Description of problem: create monitoring-alertmanager-edit RoleBinding for user testuser-11 # oc project openshift-monitoring; oc adm policy add-role-to-user monitoring-alertmanager-edit testuser-11; oc project default or # oc adm policy add-role-to-user monitoring-alertmanager-edit testuser-11 -n openshift-monitoring check the result, roleRef.kind is ClusterRole, which is wrong, should be roleRef.kind: Role NOTE: this issue is only happen with oc client, no such issue if we create the RoleBinding from console UI # oc -n openshift-monitoring get RoleBinding monitoring-alertmanager-edit -oyaml apiVersion: rbac.authorization.k8s.io/v1 kind: RoleBinding metadata: creationTimestamp: "2021-07-22T12:41:49Z" name: monitoring-alertmanager-edit namespace: openshift-monitoring resourceVersion: "225504" uid: a72aed41-e624-4690-830f-1236dedab857 roleRef: apiGroup: rbac.authorization.k8s.io kind: ClusterRole name: monitoring-alertmanager-edit subjects: - apiGroup: rbac.authorization.k8s.io kind: User name: testuser-11 # oc -n openshift-monitoring get role monitoring-alertmanager-edit -oyaml apiVersion: rbac.authorization.k8s.io/v1 kind: Role metadata: creationTimestamp: "2021-07-22T05:26:34Z" name: monitoring-alertmanager-edit namespace: openshift-monitoring resourceVersion: "7822" uid: aef16a78-0858-4329-bcca-b9759898b073 rules: - apiGroups: - monitoring.coreos.com resourceNames: - non-existant resources: - alertmanagers verbs: - patch Version-Release number of selected component (if applicable): # oc version Client Version: 4.9.0-0.nightly-2021-07-21-081948 Server Version: 4.9.0-0.nightly-2021-07-21-081948 Kubernetes Version: v1.21.1+8268f88 How reproducible: always Steps to Reproduce: 1. see the description 2. 3. Actual results: roleRef.kind is ClusterRole Expected results: roleRef.kind is Role Additional info:
According to the help: $ oc adm policy add-role-to-user -h Add a role to users or service accounts for the current project So the -n openshift-monitoring only specifies in which namespace the command should take place (RoleBinding should be created) The help also specifies that: When --role-namespace argument is specified as a non-empty value, it MUST match the current namespace.
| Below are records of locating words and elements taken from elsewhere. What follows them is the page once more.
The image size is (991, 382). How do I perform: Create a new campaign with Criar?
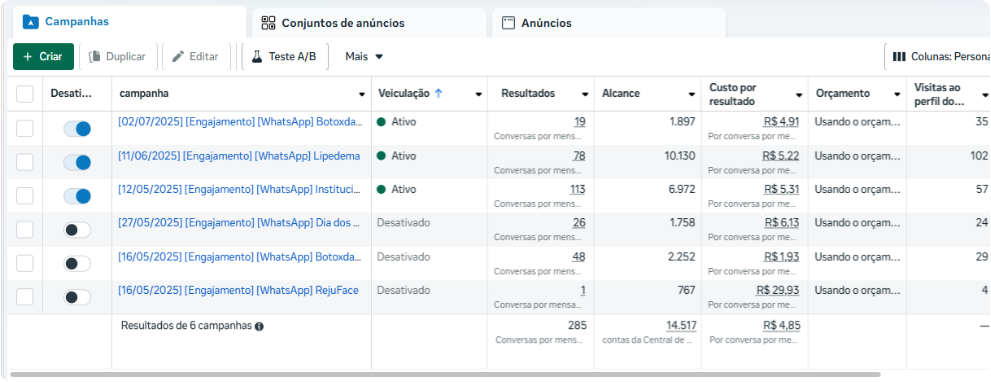pos(44,56)

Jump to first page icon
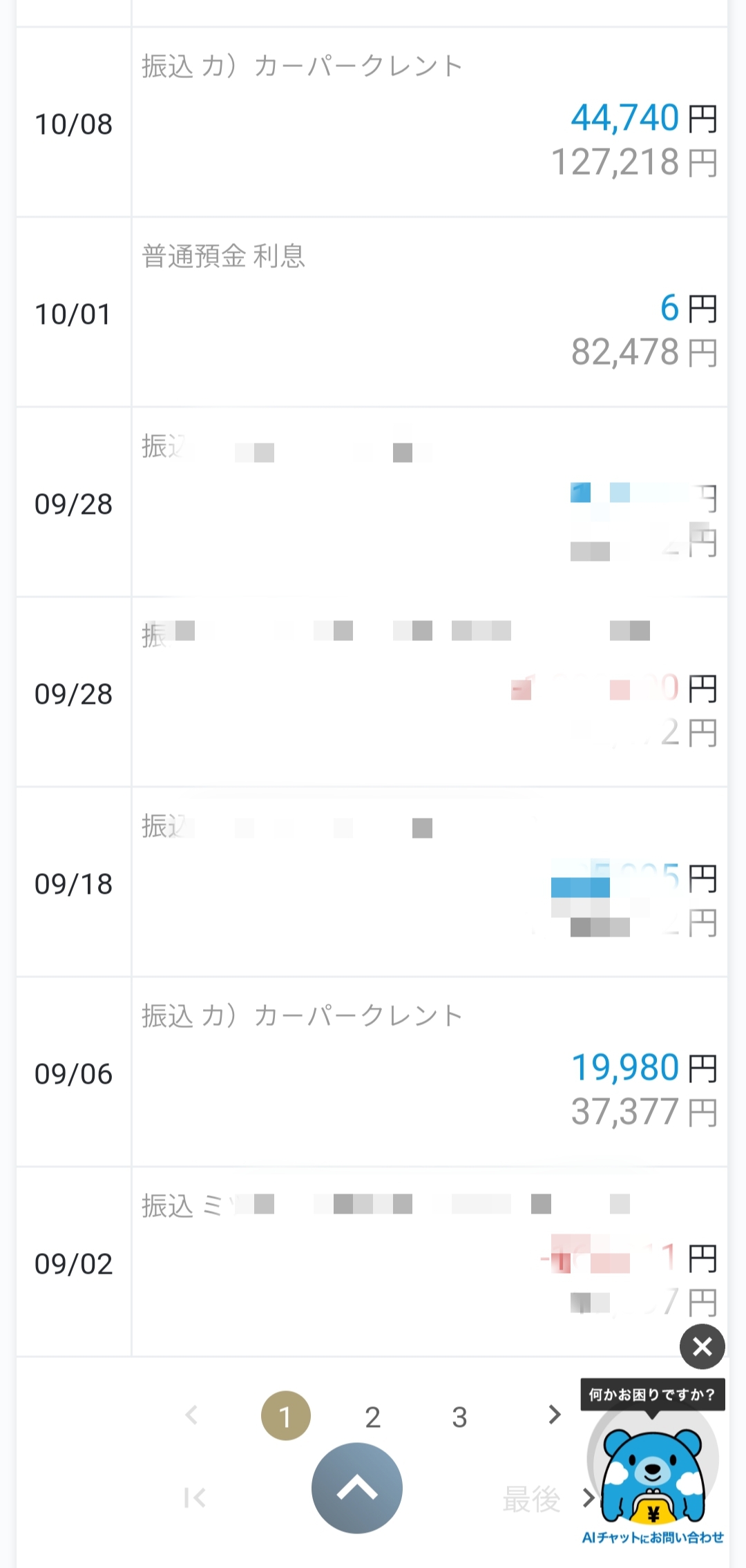tap(195, 1498)
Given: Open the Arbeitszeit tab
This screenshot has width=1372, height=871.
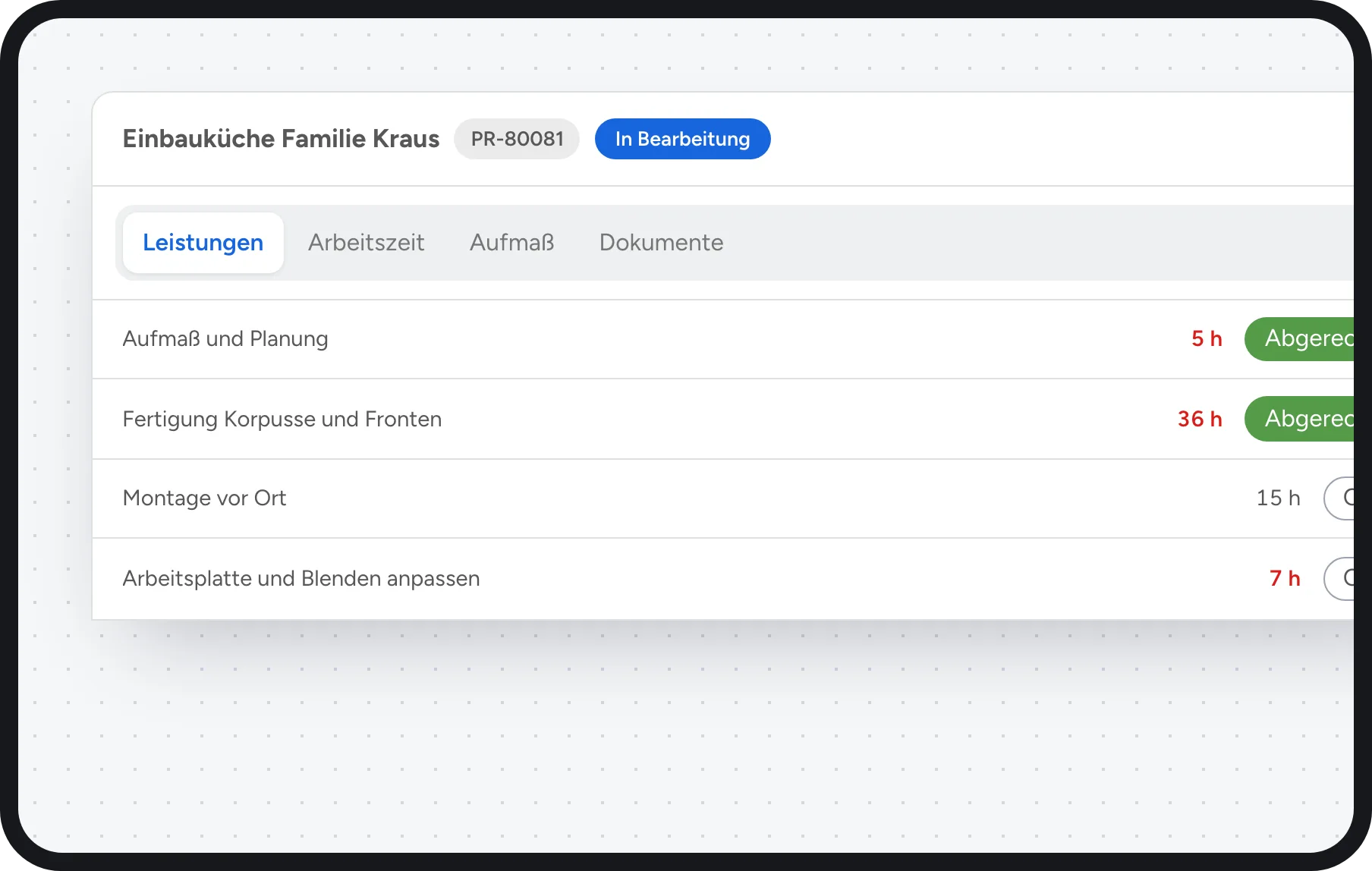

When role-namespace is specified, the rolebinding will reference a namespaced Role. Otherwise, the rolebinding will reference a ClusterRole resource. --role-namespace='': namespace where the role is located: empty means a role defined in cluster policy I have tested it and after adding this argument appropriate RoleBinding referencing role was created. Can you check if the following command works on your side as well? oc adm policy add-role-to-user monitoring-alertmanager-edit testuser-11 -n openshift-monitoring --role-namespace openshift-monitoring
(In reply to Filip Krepinsky from comment #1) > Can you check if the following command works on your side as well? > > oc adm policy add-role-to-user monitoring-alertmanager-edit testuser-11 -n > openshift-monitoring --role-namespace openshift-monitoring no issue for above command # oc -n openshift-monitoring get RoleBinding monitoring-alertmanager-edit -oyaml apiVersion: rbac.authorization.k8s.io/v1 kind: RoleBinding metadata: creationTimestamp: "2021-07-27T06:28:38Z" name: monitoring-alertmanager-edit namespace: openshift-monitoring resourceVersion: "202850" uid: 7afdc5d2-72db-4679-803b-018493a77740 roleRef: apiGroup: rbac.authorization.k8s.io kind: Role name: monitoring-alertmanager-edit subjects: - apiGroup: rbac.authorization.k8s.io kind: User name: testuser-11
Ok, in that case I am closing the bug. Please open a RFE if you think current behaviour could be improved.